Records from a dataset
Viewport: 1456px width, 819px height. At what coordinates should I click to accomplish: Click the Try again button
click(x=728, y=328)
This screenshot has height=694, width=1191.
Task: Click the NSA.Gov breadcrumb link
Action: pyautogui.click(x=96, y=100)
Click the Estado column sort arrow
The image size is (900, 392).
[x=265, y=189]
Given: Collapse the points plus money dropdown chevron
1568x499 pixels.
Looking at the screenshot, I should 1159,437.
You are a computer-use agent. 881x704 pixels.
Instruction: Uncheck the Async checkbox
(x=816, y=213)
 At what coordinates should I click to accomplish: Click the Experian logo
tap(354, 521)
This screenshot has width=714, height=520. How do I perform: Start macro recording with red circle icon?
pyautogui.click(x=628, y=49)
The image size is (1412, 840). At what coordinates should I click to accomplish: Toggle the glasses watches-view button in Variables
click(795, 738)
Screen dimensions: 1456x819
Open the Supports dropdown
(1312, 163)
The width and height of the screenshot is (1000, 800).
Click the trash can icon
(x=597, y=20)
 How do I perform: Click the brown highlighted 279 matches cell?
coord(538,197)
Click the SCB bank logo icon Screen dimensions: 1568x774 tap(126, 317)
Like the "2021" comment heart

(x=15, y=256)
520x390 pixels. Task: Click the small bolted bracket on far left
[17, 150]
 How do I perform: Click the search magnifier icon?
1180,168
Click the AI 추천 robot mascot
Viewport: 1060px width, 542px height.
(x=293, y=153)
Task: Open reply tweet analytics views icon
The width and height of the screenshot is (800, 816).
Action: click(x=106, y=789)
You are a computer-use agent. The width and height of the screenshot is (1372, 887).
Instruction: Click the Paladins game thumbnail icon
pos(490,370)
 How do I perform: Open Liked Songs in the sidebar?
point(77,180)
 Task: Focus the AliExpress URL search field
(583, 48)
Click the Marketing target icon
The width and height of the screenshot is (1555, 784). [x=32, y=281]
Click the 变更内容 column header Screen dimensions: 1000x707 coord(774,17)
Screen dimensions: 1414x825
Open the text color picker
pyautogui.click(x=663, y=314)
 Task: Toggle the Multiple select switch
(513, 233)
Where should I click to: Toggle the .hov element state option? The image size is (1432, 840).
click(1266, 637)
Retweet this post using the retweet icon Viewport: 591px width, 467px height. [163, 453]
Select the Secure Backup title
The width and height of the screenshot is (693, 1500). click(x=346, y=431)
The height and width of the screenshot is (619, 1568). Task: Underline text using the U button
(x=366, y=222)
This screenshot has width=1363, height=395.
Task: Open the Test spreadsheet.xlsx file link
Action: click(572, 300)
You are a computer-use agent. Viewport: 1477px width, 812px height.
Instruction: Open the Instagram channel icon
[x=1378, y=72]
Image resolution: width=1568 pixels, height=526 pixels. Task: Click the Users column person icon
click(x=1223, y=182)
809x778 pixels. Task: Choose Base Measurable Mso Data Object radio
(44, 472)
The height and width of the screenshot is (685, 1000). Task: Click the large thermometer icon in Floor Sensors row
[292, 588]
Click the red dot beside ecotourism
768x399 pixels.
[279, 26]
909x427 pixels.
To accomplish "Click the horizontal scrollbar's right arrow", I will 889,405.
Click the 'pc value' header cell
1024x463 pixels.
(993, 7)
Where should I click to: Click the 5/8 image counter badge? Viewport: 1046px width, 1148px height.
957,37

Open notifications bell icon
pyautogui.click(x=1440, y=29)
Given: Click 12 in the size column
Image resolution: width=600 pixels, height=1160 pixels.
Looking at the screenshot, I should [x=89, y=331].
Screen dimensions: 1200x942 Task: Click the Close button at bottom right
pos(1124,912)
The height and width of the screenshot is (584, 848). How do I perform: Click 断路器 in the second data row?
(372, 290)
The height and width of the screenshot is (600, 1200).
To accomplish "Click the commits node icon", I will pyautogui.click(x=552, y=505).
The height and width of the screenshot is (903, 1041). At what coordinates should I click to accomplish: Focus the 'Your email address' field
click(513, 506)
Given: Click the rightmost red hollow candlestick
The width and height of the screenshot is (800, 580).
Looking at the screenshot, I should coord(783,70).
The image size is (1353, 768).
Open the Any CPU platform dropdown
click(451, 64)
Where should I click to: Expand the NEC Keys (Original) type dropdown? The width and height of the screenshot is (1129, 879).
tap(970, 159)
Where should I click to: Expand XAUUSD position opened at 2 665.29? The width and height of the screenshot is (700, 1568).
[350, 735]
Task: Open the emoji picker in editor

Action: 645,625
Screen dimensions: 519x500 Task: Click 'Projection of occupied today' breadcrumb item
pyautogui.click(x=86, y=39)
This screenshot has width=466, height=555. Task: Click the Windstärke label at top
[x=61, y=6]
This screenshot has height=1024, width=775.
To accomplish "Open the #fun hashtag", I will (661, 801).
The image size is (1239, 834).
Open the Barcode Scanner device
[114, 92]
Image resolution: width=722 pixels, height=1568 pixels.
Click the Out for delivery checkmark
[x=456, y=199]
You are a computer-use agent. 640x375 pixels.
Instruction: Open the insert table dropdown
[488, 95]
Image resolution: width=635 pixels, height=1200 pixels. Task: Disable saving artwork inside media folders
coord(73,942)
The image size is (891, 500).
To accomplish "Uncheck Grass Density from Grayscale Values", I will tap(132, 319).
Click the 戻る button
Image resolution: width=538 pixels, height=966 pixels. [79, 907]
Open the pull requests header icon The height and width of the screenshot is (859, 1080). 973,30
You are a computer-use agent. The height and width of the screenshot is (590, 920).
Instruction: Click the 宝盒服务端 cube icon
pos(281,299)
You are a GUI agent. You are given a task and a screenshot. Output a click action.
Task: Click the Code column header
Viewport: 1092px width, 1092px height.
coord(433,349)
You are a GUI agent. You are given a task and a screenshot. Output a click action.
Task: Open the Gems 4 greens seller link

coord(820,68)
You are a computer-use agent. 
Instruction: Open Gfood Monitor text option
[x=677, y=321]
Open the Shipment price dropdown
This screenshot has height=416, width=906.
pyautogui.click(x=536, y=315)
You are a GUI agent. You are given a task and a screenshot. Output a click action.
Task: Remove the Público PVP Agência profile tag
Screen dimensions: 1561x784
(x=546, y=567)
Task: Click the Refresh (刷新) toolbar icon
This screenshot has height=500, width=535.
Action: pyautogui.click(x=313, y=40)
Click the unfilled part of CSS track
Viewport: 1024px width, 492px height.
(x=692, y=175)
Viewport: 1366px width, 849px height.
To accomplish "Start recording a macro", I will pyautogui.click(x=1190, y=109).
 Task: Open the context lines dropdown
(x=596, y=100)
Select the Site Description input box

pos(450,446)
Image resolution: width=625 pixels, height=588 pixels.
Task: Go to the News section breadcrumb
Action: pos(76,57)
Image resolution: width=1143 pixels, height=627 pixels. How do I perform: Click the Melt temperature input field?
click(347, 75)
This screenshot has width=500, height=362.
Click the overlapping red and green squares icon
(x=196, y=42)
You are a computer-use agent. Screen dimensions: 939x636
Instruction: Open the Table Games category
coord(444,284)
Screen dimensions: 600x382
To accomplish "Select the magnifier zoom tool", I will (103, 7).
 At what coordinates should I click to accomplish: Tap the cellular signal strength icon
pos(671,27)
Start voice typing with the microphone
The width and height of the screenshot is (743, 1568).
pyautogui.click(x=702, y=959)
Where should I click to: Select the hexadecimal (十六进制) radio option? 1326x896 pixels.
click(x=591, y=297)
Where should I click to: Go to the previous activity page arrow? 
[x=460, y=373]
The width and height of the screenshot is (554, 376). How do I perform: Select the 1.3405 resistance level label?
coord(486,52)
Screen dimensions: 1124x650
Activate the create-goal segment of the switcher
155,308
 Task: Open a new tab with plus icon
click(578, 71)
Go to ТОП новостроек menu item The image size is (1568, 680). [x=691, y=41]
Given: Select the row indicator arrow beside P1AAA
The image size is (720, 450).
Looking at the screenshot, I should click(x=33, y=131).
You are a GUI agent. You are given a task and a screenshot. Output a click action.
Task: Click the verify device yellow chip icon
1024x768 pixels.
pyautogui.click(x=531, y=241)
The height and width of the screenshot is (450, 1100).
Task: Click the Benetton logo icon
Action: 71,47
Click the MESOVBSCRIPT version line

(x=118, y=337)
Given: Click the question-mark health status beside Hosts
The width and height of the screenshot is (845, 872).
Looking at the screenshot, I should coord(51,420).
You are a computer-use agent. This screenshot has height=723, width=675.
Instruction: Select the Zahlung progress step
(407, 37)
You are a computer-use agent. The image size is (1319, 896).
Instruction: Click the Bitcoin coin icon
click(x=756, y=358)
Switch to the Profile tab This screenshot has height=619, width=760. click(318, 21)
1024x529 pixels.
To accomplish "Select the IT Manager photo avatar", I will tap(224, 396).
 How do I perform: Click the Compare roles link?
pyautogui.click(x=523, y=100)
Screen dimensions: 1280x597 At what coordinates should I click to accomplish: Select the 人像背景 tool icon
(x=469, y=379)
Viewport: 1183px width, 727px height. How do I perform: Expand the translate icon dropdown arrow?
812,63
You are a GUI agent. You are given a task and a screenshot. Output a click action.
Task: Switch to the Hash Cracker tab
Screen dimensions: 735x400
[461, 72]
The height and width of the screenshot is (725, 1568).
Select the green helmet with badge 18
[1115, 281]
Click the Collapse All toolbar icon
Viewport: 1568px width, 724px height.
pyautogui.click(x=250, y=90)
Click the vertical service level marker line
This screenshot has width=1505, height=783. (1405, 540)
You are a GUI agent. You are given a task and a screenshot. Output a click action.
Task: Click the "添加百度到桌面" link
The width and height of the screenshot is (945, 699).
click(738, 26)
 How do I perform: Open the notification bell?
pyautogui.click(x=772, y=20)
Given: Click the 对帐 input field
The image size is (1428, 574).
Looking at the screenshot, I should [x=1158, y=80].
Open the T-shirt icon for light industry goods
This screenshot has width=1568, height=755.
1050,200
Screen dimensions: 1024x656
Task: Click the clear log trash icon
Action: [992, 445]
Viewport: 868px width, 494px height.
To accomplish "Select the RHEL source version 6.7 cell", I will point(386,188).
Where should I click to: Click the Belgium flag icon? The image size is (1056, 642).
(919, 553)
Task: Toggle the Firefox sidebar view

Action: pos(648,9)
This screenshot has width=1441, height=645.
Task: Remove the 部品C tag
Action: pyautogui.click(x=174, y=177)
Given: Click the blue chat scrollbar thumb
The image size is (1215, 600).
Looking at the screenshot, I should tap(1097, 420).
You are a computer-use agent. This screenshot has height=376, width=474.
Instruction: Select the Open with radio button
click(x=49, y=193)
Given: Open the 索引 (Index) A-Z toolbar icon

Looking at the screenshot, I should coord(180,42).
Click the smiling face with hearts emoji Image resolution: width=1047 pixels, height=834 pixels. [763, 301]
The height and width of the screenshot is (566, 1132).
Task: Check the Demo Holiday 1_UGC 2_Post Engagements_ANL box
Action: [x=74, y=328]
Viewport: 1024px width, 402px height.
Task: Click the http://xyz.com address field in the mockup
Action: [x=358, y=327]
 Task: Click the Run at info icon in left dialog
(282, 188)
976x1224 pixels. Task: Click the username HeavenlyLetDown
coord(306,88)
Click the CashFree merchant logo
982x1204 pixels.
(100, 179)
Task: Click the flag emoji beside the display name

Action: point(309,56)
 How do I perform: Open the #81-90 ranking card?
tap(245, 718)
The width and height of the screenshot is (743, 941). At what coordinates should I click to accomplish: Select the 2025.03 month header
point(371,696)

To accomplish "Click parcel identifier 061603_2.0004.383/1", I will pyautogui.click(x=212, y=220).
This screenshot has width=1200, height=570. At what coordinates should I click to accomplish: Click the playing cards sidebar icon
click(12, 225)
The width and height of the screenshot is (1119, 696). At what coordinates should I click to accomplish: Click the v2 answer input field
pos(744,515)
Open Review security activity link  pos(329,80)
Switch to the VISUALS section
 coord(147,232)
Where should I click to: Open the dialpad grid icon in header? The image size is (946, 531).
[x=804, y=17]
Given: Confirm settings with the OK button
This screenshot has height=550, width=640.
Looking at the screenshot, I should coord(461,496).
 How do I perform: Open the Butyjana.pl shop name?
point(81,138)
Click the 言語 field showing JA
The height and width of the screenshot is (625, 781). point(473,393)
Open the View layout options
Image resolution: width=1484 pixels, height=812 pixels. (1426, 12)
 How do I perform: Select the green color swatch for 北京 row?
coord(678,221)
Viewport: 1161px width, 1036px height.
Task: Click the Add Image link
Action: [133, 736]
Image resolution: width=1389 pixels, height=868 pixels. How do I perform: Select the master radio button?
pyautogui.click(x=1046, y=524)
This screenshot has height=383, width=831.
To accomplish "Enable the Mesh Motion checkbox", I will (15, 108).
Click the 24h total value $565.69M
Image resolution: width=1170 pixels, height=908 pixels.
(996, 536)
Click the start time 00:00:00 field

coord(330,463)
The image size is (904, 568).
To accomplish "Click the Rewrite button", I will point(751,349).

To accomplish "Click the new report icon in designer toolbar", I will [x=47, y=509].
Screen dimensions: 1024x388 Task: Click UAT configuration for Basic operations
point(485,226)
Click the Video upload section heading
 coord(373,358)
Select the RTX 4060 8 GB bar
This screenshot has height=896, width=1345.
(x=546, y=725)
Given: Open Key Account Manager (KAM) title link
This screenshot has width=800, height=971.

• Exercise description: Whenever a line above contains "scrollbar", copy that line.

• Answer for this exercise:
To accomplish "Click the horizontal scrollbar's right arrow", I will 889,405.
Given: Click the blue chat scrollbar thumb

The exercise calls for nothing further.